Periodic Reporting for period 1 - YRNAcleave (Sequence and structural requirements for Y RNA cleavage)

Reporting period: 2016-08-01 to 2018-07-31

"Small non-coding RNAs play important roles in gene expression regulation. Initially the attention was focused on the 21-24-nucleotide small RNAs such as microRNAs but later on deeper sequencing experiments using next generation sequencing revealed a slightly longer class of small RNAs that are 30-34 nucleotides long. These longer small RNAs are often generated from known non-coding RNAs such as tRNA or snoRNA. The biogenesis of these longer small RNAs seems to be diverse and is not well understood. The host laboratory have characterised the biogenesis of such longer small RNAs generated from Y RNAs in mammalian cells and found that it is different from microRNA biogenesis but also from the way tRNA derived small RNAs are produced.

** What the task asks **
Set down the part of the Y RNA cleavage report starting with "Periodic Reporting for" and going on through "RNAs are produced.", word for word.

** Information shown **
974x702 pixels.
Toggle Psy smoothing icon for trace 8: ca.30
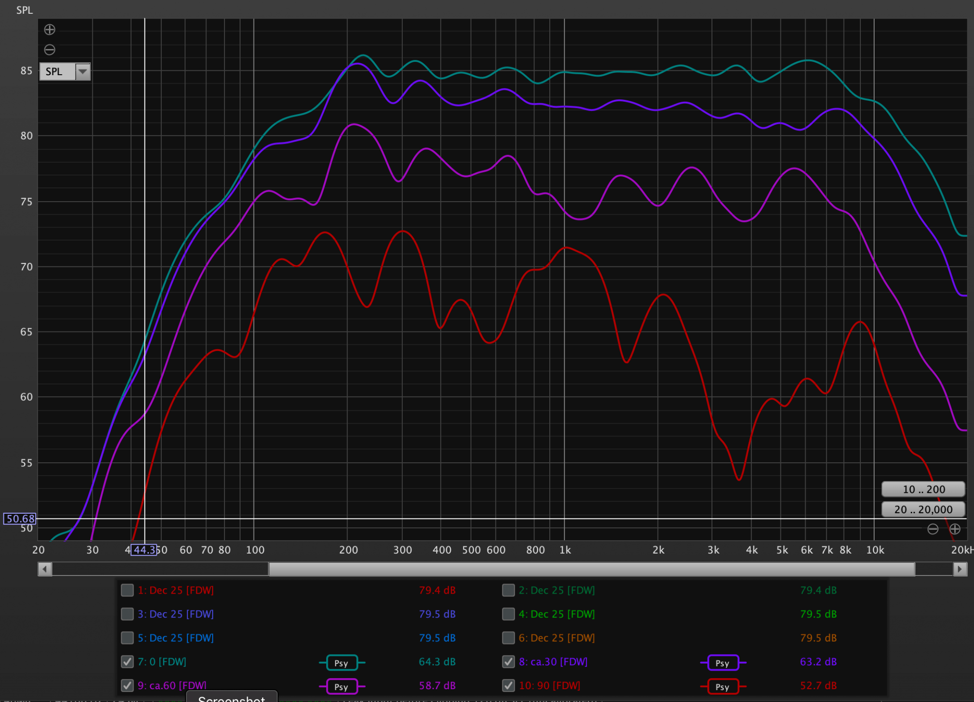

** Task answer **
Periodic Reporting for period 1 - YRNAcleave (Sequence and structural requirements for Y RNA cleavage)

Reporting period: 2016-08-01 to 2018-07-31

"Small non-coding RNAs play important roles in gene expression regulation. Initially the attention was focused on the 21-24-nucleotide small RNAs such as microRNAs but later on deeper sequencing experiments using next generation sequencing revealed a slightly longer class of small RNAs that are 30-34 nucleotides long. These longer small RNAs are often generated from known non-coding RNAs such as tRNA or snoRNA. The biogenesis of these longer small RNAs seems to be diverse and is not well understood. The host laboratory have characterised the biogenesis of such longer small RNAs generated from Y RNAs in mammalian cells and found that it is different from microRNA biogenesis but also from the way tRNA derived small RNAs are produced.